[Start of Attachment]
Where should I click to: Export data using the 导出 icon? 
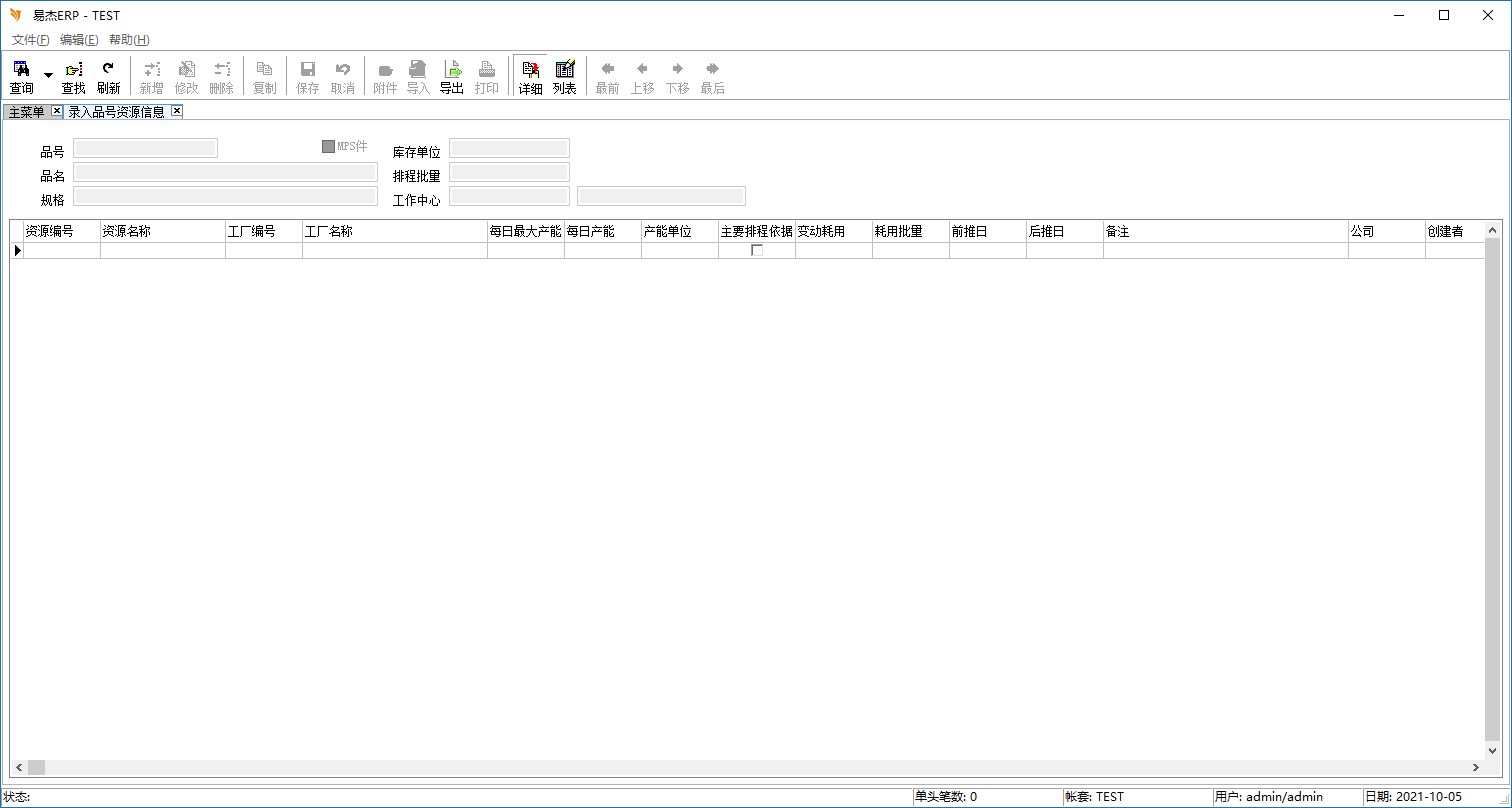[x=452, y=76]
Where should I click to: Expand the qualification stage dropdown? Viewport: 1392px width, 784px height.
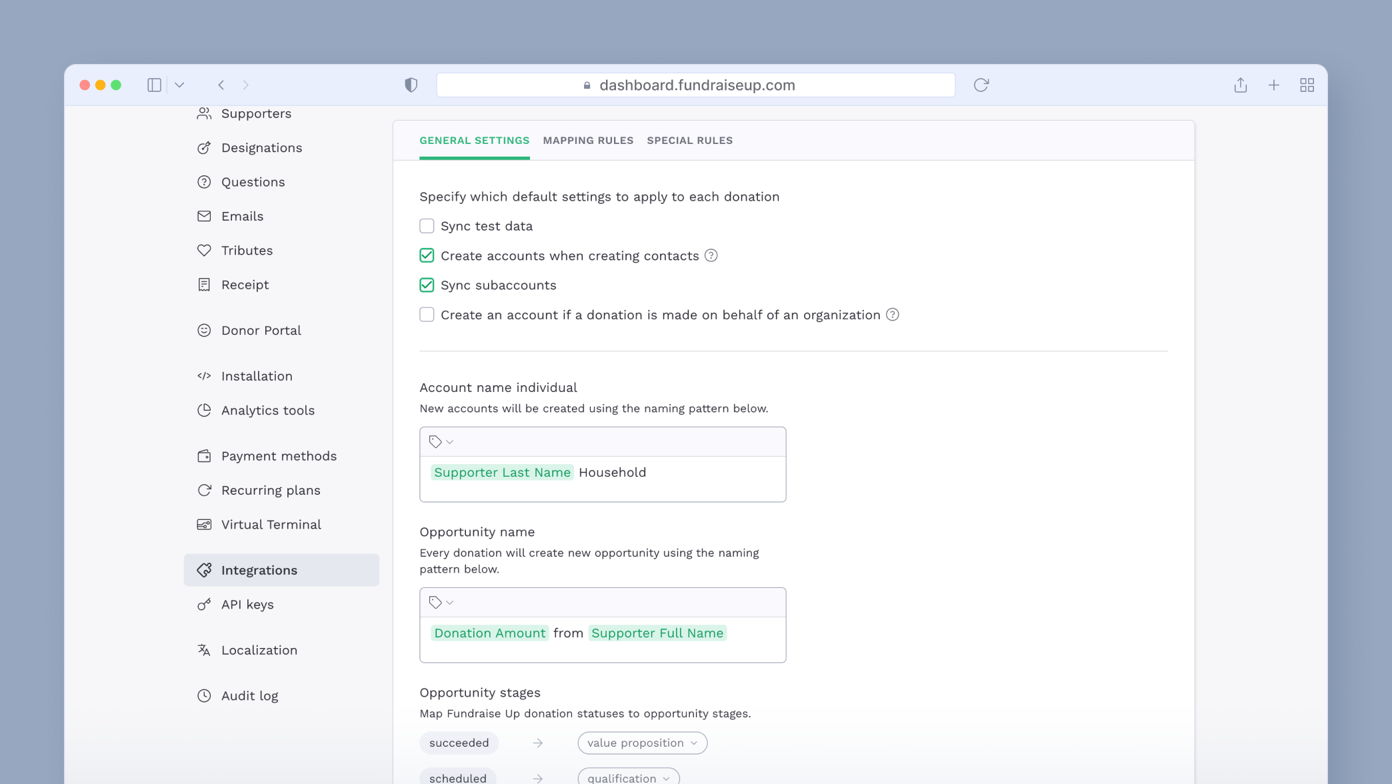click(628, 777)
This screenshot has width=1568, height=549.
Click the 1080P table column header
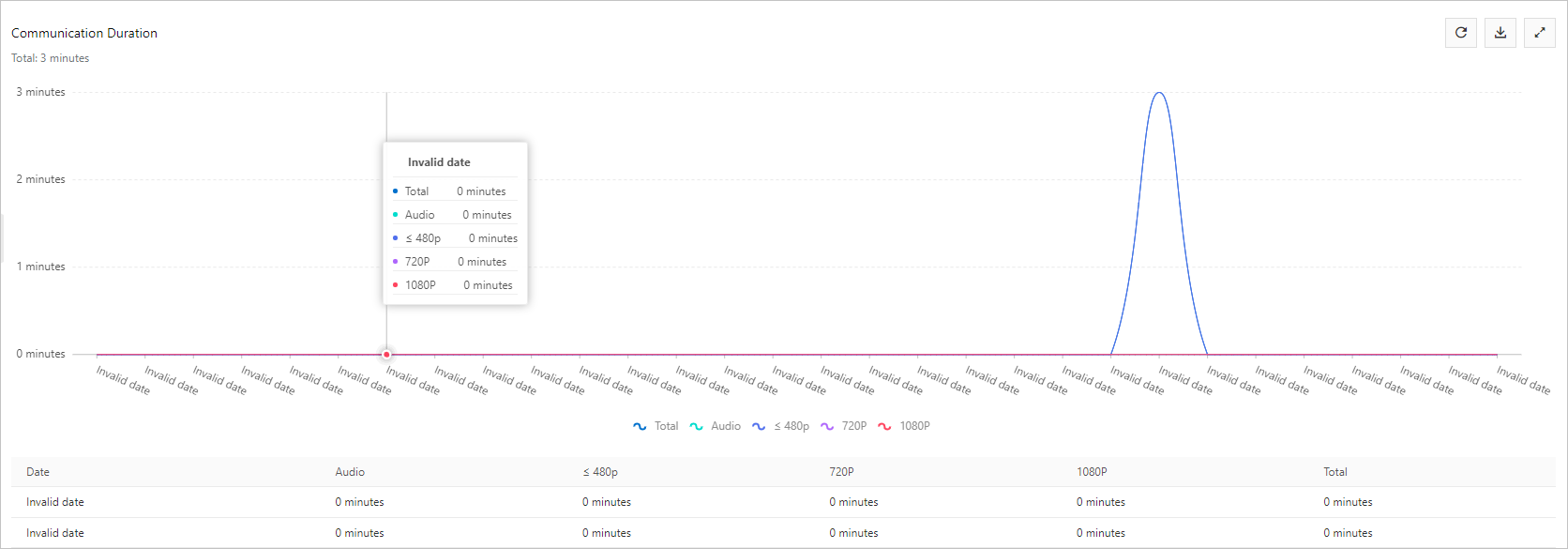pyautogui.click(x=1092, y=472)
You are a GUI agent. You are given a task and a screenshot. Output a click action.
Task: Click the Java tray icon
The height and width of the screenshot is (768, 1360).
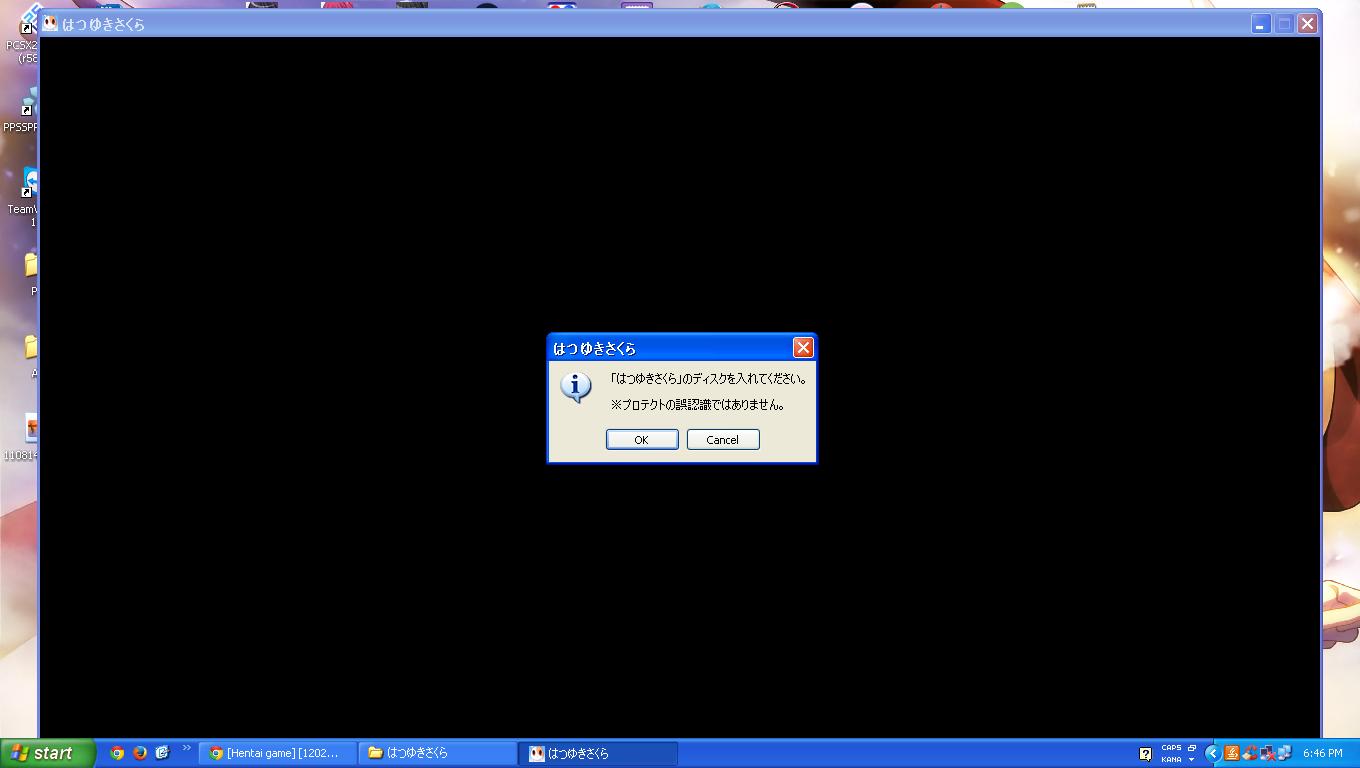click(1232, 753)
[End of Attachment]
* [TASK TO COMPLETE]:
Nothing but the lines from the one containing "This screenshot has width=1568, height=549." through the last line of the records above should appear, each repeated exactly, with no pictures.

* [SOLVED EXERCISE]:
This screenshot has width=1568, height=549.
Click the 1080P table column header
pyautogui.click(x=1092, y=472)
You are a GUI agent. You are given a task and a screenshot. Output a click action.
Task: Click the Java tray icon
The height and width of the screenshot is (768, 1360).
click(1232, 753)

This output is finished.